Carole Landis: A Most Beautiful Girl

Despite appearing in twenty-eight movies in little over a decade, Carole Landis (1919-1948) never quite became the major Hollywood star her onscreen presence should have afforded her. Although she acted in such enduring films as A Scandal in Paris and Moon over Miami, she was most often relegated to supporting roles. Even when she played the major role in a feature, as she did in The Powers Girl and the film noir Wake Up Screaming!, she was billed second or third behind other actors.

This biography traces Landis's life, chronicling her beginnings as a dance hall entertainer in San Francisco, her career in Hollywood and abroad, her USO performances, and ultimately her suicide. Using interviews with actors who worked with Landis, contemporary movie magazines and journals, and correspondence, biographer Eric Gans reveals a tragic figure whose life was all too brief.

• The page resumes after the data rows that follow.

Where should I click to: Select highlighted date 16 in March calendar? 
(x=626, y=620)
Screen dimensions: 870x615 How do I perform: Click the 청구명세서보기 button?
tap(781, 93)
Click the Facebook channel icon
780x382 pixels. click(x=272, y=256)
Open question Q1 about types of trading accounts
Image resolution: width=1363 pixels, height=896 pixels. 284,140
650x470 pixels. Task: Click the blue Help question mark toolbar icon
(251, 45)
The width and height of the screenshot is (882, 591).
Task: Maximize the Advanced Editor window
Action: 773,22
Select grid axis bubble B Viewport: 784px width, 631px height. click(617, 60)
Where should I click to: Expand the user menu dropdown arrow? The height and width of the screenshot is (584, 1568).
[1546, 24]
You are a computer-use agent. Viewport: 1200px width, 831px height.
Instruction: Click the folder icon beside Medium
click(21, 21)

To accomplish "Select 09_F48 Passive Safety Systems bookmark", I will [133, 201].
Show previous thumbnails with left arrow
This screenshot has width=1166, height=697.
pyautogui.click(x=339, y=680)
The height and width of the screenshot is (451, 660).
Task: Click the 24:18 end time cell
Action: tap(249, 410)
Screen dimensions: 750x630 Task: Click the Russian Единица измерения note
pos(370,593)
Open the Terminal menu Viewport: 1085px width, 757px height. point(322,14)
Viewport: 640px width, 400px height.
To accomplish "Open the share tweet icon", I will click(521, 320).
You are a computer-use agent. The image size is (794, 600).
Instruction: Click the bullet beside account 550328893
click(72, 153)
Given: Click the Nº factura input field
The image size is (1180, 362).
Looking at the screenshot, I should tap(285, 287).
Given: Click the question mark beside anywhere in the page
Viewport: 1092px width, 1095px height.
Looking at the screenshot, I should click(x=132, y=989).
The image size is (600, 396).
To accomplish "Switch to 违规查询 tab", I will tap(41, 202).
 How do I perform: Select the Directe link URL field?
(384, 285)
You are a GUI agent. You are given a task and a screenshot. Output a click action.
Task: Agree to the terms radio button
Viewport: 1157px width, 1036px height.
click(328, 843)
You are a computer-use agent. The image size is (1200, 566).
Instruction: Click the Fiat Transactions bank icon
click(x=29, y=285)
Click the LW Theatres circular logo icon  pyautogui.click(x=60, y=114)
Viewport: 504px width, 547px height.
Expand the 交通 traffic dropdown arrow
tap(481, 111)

Landis's big break came in 1940 with Hal Roach's One Million B.C. She appeared in thirteen Twentieth Century-Fox pictures between 1941 and 1946. In 1942-1943, Landis entertained troops in England and North Africa in the only all-female USO tour. The trip led to her memoir, Four Jills in a Jeep, and a Fox movie of the same title. After her last American film in 1947, she completed two projects in England while having an affair with married actor Rex Harrison. Tormented by a love that could not lead to matrimony and depressed about growing older, she took a fatal drug overdose on July 5, 1948.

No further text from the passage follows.